Exercise details:
For the data below, please report each line where the word "header" is found.

Segment Start: Records provided

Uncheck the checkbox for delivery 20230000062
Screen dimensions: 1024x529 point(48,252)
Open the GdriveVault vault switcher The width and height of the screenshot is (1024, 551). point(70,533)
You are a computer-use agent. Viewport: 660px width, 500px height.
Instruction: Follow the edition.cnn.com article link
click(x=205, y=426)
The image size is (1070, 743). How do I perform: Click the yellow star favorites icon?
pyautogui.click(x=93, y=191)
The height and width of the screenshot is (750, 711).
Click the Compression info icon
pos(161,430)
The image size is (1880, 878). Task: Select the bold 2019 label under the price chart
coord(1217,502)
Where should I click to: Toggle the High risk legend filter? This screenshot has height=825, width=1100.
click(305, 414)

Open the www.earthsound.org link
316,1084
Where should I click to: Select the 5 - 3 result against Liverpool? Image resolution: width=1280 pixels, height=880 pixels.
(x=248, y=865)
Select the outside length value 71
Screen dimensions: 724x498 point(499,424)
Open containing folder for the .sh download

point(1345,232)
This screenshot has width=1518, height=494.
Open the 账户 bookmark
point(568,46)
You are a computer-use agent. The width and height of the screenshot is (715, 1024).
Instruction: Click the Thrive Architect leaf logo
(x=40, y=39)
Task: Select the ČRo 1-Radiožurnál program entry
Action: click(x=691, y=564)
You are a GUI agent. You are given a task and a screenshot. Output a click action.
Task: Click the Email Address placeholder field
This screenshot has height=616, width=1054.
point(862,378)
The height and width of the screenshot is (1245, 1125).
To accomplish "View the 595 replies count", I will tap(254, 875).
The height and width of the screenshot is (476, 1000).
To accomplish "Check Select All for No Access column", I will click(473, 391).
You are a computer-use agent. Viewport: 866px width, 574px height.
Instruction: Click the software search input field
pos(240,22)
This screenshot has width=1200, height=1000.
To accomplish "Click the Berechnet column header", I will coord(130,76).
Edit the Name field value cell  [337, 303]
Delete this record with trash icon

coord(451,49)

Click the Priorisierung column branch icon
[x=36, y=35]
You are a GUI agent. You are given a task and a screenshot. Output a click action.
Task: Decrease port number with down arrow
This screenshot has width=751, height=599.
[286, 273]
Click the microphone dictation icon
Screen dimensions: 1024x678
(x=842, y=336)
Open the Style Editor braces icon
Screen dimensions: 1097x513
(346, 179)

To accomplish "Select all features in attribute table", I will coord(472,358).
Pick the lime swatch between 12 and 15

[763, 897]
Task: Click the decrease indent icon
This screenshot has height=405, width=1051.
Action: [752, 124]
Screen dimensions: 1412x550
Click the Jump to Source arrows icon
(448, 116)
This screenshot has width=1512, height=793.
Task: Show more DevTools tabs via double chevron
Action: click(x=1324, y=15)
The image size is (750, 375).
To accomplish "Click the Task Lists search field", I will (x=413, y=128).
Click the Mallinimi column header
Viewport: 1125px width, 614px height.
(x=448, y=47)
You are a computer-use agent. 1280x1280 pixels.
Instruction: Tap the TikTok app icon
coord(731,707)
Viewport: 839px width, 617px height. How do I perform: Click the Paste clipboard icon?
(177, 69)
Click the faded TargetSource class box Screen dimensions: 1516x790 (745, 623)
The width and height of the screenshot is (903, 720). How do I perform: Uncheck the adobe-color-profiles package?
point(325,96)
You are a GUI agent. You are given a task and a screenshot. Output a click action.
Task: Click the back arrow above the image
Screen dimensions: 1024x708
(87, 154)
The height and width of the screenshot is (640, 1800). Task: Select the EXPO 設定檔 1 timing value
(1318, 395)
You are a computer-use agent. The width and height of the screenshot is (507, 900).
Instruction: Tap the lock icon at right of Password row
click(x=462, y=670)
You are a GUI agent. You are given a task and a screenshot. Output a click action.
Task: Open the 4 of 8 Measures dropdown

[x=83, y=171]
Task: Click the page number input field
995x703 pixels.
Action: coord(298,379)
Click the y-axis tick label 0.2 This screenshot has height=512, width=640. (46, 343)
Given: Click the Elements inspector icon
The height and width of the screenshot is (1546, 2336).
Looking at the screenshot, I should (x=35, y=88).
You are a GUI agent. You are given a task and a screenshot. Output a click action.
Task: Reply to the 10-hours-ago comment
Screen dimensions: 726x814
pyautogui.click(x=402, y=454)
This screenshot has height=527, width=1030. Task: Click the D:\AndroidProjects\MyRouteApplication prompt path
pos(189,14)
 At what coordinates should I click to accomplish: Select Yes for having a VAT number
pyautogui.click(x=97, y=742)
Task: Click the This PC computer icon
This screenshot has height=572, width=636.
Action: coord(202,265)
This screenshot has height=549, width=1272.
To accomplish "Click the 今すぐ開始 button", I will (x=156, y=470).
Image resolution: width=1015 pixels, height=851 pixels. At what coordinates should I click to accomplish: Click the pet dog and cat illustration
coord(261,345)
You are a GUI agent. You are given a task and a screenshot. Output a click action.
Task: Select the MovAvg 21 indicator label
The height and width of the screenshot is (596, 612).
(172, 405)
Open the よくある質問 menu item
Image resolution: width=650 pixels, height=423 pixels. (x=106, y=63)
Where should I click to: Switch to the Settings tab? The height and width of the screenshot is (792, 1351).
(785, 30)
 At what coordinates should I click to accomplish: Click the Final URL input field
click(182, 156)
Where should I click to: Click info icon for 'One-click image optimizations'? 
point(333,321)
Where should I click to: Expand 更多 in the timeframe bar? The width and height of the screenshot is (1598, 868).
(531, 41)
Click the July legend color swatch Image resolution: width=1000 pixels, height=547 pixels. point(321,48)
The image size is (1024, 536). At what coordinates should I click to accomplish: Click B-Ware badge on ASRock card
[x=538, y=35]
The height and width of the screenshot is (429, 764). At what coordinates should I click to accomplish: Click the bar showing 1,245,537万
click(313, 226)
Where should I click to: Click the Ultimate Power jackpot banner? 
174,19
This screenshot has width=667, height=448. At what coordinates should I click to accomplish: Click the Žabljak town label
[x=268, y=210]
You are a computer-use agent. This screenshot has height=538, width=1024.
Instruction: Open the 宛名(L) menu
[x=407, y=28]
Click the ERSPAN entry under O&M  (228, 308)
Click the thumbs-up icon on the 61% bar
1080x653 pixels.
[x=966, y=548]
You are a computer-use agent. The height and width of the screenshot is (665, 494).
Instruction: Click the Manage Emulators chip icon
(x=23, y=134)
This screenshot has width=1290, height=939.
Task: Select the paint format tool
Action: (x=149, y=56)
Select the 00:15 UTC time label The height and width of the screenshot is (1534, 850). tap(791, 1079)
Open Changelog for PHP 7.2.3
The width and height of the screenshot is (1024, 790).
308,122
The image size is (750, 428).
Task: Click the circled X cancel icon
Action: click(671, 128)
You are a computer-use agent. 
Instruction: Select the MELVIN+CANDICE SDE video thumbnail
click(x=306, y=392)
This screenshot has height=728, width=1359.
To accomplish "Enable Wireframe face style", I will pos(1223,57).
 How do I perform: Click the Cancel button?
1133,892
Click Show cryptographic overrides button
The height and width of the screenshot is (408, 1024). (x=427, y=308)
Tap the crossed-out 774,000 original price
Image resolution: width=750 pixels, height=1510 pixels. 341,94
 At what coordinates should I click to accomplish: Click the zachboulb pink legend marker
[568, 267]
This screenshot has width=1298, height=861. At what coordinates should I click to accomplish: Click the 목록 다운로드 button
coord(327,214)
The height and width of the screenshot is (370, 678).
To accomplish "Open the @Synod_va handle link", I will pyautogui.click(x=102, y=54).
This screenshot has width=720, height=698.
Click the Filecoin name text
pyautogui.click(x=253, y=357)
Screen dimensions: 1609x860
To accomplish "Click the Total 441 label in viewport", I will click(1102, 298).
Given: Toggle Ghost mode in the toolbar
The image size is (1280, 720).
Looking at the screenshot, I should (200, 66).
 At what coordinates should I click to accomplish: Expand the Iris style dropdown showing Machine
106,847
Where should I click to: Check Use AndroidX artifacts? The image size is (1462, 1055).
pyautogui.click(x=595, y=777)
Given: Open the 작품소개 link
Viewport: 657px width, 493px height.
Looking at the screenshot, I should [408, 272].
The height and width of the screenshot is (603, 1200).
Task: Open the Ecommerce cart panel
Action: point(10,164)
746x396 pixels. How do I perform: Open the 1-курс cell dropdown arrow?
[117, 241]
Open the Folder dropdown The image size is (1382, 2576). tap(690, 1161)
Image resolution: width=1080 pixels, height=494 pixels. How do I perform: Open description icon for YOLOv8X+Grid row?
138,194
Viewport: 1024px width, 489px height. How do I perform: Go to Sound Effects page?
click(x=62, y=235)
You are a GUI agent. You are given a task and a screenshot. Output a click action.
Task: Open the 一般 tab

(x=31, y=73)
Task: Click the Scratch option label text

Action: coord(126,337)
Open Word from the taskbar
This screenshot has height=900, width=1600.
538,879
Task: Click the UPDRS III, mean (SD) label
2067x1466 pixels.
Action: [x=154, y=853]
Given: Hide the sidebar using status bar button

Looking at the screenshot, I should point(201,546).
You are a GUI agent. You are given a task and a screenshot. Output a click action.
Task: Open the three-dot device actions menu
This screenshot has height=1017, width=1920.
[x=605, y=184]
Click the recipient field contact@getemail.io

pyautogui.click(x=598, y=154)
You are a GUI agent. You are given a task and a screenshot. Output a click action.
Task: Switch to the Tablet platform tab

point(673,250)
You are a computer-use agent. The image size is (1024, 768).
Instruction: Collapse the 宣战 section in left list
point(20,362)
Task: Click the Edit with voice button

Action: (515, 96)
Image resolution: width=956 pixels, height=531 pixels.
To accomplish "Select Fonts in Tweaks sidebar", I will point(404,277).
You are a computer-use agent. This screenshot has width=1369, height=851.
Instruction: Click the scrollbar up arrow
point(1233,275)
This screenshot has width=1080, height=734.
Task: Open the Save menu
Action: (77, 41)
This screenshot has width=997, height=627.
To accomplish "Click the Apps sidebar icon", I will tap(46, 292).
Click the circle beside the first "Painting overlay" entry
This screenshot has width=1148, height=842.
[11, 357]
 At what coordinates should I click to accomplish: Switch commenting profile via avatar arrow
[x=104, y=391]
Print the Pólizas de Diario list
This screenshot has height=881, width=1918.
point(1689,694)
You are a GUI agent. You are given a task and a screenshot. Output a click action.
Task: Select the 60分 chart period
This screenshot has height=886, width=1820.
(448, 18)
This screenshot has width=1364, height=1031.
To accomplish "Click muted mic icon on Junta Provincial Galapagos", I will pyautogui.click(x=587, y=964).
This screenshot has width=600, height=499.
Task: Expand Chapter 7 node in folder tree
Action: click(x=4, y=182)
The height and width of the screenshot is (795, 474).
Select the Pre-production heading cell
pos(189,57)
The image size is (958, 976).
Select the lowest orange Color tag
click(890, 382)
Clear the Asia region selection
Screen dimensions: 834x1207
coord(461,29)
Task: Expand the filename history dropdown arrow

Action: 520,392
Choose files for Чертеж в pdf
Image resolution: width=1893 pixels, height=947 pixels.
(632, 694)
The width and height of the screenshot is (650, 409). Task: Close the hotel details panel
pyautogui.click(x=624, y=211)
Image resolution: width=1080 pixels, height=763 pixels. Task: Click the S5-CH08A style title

Segment End: Records provided

Written response:
To accomplish "Click the Berechnet column header", I will coord(130,76).
Click the Mallinimi column header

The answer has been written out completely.